That’s did news. Perhaps after mastodon grow massive thanks to Elon, and Lemmy grow thanks to reddit, we see peertube get his time to shine thanks to Google… #fuckupyourcompanyFAST
Text is fine but you can’t really expect the Fediverse to serve heavy media at a large scale
That, and content creators that aren’t hobbyists need to be paid. Some of my favorite channels rely on ad revenue. Sure, things like patreon exist, but the system won’t work without a fair way to compensate content creators.
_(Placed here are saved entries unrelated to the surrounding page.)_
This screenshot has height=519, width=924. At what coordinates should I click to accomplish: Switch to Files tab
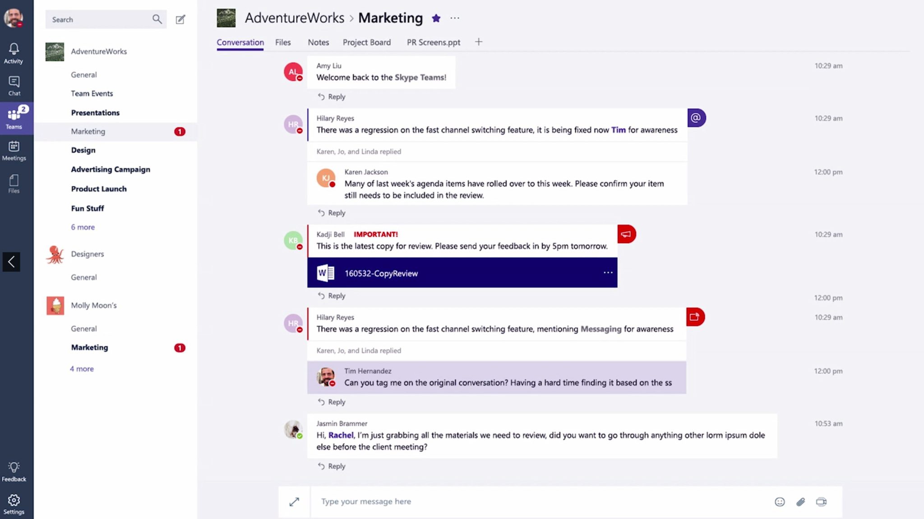point(283,42)
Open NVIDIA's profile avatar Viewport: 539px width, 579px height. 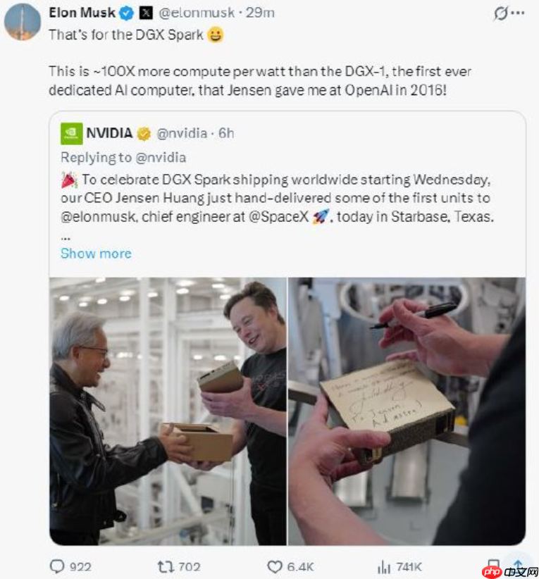point(73,132)
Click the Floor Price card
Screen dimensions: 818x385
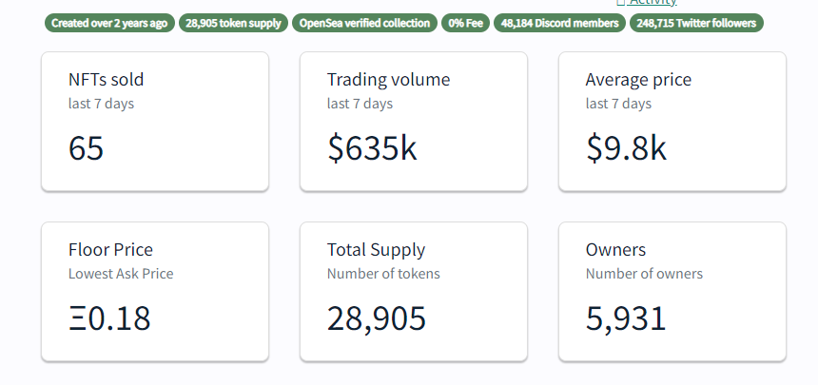coord(155,291)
Obviously blasting people with insane ads, especially ads that are often political, isn’t the way forward.
Media that’s meant to be free, e.g. uploading videos with no expectation of revenue, should stay that way, with community support to keep the platform alive. But content that is professionally produced as someone’s livelihood also needs a way to survive.
Unfortunately a lot of people think “fuck all that, I’ll watch what I want, I shouldn’t have to pay, it should all be free.” I’d rather pay specifically for the content I like and support those creators than the blanket “put ads on everything” YouTube has adopted.
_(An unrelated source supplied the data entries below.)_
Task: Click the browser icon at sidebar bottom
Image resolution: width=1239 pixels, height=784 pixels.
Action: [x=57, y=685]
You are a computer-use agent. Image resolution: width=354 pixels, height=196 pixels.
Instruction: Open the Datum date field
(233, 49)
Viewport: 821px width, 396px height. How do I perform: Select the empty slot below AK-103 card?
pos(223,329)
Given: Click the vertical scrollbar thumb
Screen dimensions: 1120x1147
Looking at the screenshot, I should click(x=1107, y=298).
I’d love to see PeerTube grow just like these platforms, but I think it’s a lot more complicated to get people to use it than mastodon/lemmy.
Twitter/Reddit weren’t used as a major income source like YouTube and Instagram (I am saying this based on famous people in my country, I don’t know how it goes on other places), and so are easier to replace. The people posting and discussing topics don’t do that for the money, they do because they like it.
YT and its monetization system made possible for people to make a living from the content they produce, and many wouldn’t like or simply couldn’t sacrifice this income source just to go to a more ethical and private platform like PeerTube.
Another thing to add to that, computer text is amazingly dense. An audio file of me saying just the first word takes up more bytes than this whole comment. Each english ascii charicter is a byte, each non-english char is 1 to 3 4 bytes.
Audio can and usually is compressed quite well. When it’s just human voice, you can be very aggressive with losing specific parts of data.
Videos however aren’t as simple - unless you go with very short ones, which YouTube doesn’t.